# [Work to be completed]
For the data below, tally how many lines contain "agent" and answer only with that tally.

Data shown Block Start

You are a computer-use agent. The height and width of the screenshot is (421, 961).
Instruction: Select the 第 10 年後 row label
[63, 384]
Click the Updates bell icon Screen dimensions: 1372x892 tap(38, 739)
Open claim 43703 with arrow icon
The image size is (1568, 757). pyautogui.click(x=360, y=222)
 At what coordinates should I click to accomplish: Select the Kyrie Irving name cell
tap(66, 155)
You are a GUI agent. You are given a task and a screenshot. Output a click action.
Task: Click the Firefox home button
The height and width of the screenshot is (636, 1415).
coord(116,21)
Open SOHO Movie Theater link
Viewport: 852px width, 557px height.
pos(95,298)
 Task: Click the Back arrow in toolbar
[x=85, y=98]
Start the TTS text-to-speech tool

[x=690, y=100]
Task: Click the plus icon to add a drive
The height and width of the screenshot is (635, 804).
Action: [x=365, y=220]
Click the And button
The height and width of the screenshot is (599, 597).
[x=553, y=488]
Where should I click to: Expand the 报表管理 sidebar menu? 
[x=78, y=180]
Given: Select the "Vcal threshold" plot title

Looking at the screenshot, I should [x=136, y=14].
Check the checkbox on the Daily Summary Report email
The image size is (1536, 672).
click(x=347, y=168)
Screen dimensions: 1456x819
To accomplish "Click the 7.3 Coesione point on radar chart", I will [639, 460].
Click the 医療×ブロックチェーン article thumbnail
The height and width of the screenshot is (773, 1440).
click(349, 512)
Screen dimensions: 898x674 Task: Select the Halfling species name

Data shown Block End

# [Task response]
2